There's no arm wrestle going on, tech refused to play and left the Canadian government standing there with their pants down and no backup plan. I don't know how you could call that anything other than a failure.

[–] [email protected] 1 points 1 year ago* (last edited 1 year ago) (1 children)

I don’t know how you could call that anything other than a failure.

I just told you, defeat comes if/when they rollback legislation without getting anything in return. Meta is holding the audience hostage, while Canadian politicians and local media constantly attack Facebook aiming for reputational harm. Same happened in Australia and eventually Meta folded and local media won.

I'm not betting money that things will go the same way here because the political landscape and the legislation are different. Still, it's pretty clear that the current situation of public arm-wrestling was very expected by anyone who has been paying attention to similar legislation elsewhere. It is noteworthy that the ban was already over in a few days in Australia, so the fight already looks different this time.

Also, if they do rollback the law under the condition that Meta has to negotiate deals with media companies directly, that's still a win. The goal here is to extract money from them, and it's still quite feasible that this will happen in the next few weeks, so it's not a failure yet.

[–] [email protected] 3 points 1 year ago* (last edited 1 year ago) (1 children)

The same thing didn't happen in Australia, they came to an agreement. The Canadian government dropped legislation that gave news sites free reign to request whatever they want with the government as the arbitrator. Nobody would take that deal. This was a political stunt, plain and simple.

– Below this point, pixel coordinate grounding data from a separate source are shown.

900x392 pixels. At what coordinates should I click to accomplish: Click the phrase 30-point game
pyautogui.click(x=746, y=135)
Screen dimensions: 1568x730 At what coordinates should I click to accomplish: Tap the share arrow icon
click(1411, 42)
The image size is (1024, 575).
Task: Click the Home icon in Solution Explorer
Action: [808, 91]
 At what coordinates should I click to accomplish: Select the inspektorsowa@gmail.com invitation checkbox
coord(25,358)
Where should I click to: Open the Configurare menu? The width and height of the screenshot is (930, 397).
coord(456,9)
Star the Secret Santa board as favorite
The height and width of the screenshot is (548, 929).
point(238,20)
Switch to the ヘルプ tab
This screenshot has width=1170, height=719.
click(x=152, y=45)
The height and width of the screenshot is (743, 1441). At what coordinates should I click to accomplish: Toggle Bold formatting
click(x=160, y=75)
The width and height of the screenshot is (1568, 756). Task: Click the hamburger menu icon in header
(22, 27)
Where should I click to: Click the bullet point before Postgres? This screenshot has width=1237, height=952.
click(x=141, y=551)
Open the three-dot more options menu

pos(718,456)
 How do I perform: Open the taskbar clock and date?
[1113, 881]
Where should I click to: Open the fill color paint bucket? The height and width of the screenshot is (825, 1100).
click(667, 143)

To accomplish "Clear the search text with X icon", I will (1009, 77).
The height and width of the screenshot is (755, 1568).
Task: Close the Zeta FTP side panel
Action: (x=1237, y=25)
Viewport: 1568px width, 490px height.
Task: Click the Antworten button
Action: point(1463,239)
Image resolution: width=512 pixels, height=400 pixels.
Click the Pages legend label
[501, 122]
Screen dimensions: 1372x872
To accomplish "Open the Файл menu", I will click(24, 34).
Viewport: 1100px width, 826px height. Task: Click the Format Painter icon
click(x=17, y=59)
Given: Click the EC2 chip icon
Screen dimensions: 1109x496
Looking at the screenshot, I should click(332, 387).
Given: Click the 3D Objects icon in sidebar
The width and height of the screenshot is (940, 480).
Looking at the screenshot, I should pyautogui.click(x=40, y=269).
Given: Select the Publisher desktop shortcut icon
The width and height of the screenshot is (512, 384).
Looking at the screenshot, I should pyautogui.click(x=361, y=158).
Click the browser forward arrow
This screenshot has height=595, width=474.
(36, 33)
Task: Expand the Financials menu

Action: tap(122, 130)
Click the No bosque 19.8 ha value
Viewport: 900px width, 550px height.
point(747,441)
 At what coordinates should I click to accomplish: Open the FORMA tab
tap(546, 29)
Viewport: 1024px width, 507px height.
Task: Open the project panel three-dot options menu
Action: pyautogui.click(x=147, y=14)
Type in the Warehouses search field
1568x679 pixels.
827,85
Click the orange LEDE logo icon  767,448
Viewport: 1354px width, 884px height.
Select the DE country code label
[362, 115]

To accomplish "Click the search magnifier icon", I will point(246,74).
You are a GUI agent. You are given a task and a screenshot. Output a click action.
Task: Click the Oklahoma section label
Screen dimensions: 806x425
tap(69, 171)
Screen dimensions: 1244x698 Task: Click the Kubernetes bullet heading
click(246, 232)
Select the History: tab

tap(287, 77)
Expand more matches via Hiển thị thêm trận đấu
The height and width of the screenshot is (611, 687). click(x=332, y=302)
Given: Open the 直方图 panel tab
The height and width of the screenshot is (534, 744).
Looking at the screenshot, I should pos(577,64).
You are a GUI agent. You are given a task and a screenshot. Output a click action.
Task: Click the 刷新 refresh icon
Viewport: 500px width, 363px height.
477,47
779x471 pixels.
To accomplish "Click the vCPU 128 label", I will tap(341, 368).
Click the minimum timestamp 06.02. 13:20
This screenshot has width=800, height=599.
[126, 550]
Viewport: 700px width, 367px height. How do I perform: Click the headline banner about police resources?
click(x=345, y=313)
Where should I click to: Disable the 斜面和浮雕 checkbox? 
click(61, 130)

This isn't an arm wrestle, because nobody is trying to win, but the Canadian government is sure as hell trying to make the Canadian people the losers here.

[–] [email protected] 1 points 1 year ago (1 children)

We aren’t being factual because this is just arguing about a framing. In my framing, it’s too soon to call it failure. In your framing, it already failed. I think you do have a point there, our negotiations broke down earlier. I just think it’s still salvageable.

I do think it’s pretty strange to think that the government is literally not trying to win and the goal is to fuck with people. Sounds like conspiracy theory thinking. People of power don’t generally go about fucking things up without personal gains in sight.

[–] [email protected] 1 points 1 year ago (1 children)

I never said the goal is to fuck with people, I said it's a political stunt. Go argue with your strawman elsewhere.

[–] [email protected] 1 points 1 year ago (1 children)

but the Canadian government is sure as hell trying to make the Canadian people the losers here

I really can't interpret this in any other way, but I guess it goes to show how framing is hard to argue about

[–] [email protected] 1 points 1 year ago* (last edited 1 year ago) (1 children)

nobody is trying to win, but the Canadian government is sure as hell trying to make the Canadian people the losers here.

It's an antithesis, a rhetorical device.

Making Canadians the losers doesn't mean the sole intention is to fuck with people. I've already said it's a political stunt.

[–] [email protected] 1 points 1 year ago

Thanks for clarifying. More of an exaggeration than antithesis, but now I get it.